Back in 2006, Microsoft released their first MP3 player: the Zune. It was supposed to be the iPod killer with its large screen which lets you play movies. It had a built in radio, which let you tune into your favorite FM radio stations. It also had one unique feature which let you send other Zune users songs, so basically you could share music with each other. It was a great idea, but Zune was never as popular as the iPod. With 30 gigabytes of storage, the Zune was a really good mp3 player; there was only one problem with it: it was bulky—like a brick.
In 2008 during my senior year of high school, I got a Zune through a Microsoft promotion where you had to earn points by playing mind-numbing flash games for hours before you could spend them to collect your prize—Club.bing.com, I think it was. I told my friends about it, and they were skeptical, saying that it wasn’t legitimate. I went with it anyway, and surely enough it came.

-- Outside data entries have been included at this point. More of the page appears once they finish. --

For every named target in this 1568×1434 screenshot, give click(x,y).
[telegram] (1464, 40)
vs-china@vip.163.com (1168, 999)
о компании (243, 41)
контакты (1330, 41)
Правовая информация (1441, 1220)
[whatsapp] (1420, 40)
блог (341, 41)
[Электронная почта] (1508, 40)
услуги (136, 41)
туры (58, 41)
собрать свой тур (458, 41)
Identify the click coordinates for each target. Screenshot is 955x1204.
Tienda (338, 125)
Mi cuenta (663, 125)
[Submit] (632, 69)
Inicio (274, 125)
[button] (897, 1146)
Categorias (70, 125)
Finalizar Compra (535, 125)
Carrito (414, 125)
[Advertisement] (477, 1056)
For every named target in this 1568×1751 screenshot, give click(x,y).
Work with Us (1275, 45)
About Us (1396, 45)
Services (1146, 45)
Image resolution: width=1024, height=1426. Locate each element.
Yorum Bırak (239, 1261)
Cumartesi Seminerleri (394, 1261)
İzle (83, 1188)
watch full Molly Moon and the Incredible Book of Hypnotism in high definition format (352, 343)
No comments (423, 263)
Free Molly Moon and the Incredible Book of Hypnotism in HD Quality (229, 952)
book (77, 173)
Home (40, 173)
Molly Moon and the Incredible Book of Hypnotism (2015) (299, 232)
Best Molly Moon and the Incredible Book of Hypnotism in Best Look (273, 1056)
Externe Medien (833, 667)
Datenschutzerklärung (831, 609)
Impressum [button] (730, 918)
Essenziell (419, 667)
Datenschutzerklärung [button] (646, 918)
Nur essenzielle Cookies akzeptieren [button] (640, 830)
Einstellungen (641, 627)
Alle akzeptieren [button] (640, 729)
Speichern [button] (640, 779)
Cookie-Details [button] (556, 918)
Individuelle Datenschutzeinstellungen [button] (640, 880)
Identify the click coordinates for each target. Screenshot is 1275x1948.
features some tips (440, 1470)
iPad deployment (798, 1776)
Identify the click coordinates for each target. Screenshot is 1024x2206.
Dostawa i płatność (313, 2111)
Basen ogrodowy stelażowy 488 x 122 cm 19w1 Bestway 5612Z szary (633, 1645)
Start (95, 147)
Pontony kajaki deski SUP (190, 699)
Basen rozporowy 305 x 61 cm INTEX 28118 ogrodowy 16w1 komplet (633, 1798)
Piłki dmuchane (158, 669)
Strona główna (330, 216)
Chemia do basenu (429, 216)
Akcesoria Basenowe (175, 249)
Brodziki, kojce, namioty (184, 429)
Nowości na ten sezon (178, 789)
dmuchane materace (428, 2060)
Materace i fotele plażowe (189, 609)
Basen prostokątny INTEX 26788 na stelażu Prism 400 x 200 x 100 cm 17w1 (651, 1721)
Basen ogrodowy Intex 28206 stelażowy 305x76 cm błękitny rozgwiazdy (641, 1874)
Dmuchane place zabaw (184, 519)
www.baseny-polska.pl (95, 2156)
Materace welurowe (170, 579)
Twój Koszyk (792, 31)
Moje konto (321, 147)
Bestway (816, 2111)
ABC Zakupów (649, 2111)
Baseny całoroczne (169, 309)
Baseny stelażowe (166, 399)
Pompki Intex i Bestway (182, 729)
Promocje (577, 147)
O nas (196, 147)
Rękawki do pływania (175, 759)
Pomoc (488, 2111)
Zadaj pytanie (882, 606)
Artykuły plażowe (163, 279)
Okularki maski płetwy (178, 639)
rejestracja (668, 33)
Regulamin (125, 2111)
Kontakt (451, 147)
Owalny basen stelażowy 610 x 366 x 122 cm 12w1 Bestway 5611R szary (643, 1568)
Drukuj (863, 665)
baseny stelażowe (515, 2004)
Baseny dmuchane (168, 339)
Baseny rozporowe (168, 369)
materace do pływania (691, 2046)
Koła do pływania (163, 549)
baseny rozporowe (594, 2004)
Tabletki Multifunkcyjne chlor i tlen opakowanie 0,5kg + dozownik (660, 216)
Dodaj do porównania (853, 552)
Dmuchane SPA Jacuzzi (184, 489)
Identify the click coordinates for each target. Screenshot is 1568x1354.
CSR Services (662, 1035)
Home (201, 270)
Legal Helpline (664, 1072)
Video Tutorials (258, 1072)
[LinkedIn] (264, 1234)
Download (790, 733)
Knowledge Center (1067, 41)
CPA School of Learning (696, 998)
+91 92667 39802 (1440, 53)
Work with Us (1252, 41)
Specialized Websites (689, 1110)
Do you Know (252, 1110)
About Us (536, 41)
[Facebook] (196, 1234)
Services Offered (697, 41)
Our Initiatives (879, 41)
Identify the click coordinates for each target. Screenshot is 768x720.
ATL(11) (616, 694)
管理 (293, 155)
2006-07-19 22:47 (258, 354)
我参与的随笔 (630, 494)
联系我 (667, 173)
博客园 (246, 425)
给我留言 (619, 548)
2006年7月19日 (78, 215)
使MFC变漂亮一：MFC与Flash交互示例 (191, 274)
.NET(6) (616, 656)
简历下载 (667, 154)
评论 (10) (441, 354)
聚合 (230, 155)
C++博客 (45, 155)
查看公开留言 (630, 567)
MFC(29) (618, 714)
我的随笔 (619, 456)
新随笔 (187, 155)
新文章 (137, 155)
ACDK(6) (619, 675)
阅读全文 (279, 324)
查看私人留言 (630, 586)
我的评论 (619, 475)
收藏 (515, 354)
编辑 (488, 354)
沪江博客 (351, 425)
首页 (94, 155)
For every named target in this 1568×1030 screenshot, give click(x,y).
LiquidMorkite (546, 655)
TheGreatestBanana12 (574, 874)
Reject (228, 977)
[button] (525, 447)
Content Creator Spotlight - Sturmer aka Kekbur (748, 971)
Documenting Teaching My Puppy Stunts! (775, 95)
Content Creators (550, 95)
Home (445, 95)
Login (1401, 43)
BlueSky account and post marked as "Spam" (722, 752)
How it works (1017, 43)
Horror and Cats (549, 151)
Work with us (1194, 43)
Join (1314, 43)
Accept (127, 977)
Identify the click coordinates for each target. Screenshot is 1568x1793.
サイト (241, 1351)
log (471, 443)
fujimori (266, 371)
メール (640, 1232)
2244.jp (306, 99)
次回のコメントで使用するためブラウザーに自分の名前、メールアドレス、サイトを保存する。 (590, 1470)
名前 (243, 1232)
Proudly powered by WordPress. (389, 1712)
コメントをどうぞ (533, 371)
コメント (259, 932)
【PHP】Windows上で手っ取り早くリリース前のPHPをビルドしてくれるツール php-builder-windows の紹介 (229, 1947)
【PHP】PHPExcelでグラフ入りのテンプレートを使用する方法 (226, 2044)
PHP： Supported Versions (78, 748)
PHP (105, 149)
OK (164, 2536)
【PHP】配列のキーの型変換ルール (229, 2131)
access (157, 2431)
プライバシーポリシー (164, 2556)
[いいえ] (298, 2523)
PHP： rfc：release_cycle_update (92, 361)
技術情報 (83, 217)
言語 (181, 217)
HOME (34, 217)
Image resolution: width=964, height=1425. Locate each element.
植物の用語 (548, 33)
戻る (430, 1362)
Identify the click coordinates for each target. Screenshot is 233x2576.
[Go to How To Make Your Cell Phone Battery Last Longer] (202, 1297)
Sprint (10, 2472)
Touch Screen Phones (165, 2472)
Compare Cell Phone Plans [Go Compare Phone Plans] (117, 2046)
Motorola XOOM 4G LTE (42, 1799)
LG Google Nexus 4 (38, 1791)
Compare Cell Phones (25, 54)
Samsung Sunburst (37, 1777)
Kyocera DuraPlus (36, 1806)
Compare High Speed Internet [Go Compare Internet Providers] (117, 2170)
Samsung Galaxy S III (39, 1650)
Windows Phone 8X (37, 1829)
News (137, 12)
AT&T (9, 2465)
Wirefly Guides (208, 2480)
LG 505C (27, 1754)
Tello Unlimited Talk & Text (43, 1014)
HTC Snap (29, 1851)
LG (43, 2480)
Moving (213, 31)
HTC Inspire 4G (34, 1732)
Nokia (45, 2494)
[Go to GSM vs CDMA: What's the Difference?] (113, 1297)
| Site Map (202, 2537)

Whenever I take out my Zune, at least one person will look at it—either out of disgust or surprise. I think it’s because mp3 players have evolved so much that the current standards require it to be thin, have a touch screen on it or a phone—not a brick with a clicking wheel on it. The new iPods look really nice; I used to try to stay up to date on mp3 players, but eventually, I decided that it wasn’t worth it. I feel that companies just make minor improvements to the models, making it a little bit thinner or nicer without any real improvements. Sure, the new iPods can browse the internet and watch youtube videos online, but in the end, the devices’ purpose is to play music. My Zune does exactly what it was created to do: play music and movies.
Today when you look at any kinds of commercials, they try to sell their products to you by addressing one thing they know will hook you: individuality. They focus on this point, because a majority of us were raised being told we’re special—and how else can we stand out from the crowd if not buying things we don’t need? How many people do you see on the bus with an iPhone out, or a really fancy iPad (I don’t have anything against Apple products, really—I have two iPods)? How many people do you see really big-shiny pick-up trucks that are completely mud free? How many people do you see wearing a certain kind of shoes, because it’s the new “in?” Because of this craving to be unique, ironically, everyone ends up being the same.
There was a really good quote by comedian Louis C.K. and it goes along the lines of this, “Rich people don’t know what it’s like to be poor, but poor people know what it’s like to be rich—they know exactly what it’s like, because they fantasize about it constantly. Every poor person has their whole rich life planned out.”
He’s right; going to extravagant places, buying things we can’t really afford—a lot of people want to stand out, but they’re doing it the wrong way. Buying nice things to make up for a lack of personality doesn’t make anyone unique; the attention you get might be jealousy or even rage. I want a lot of stuff in my life—but now I always stop and ask myself: Do I really need this? And not surprisingly, the answer is usually no.
My Zune does its job of helping me get my music fix, but I’m at the point where I rarely use mp3 players anyway, since it shuts you off from the world. When I do, however, it stands out in its own weird way; maybe because it’s an obsolete product that everyone’s forgotten, or maybe it just looks like I’m holding a brick. Whatever the case, my Zune hasn’t failed me after all these years of wear and abuse, so I’m not going to abandon it for something new and shiny.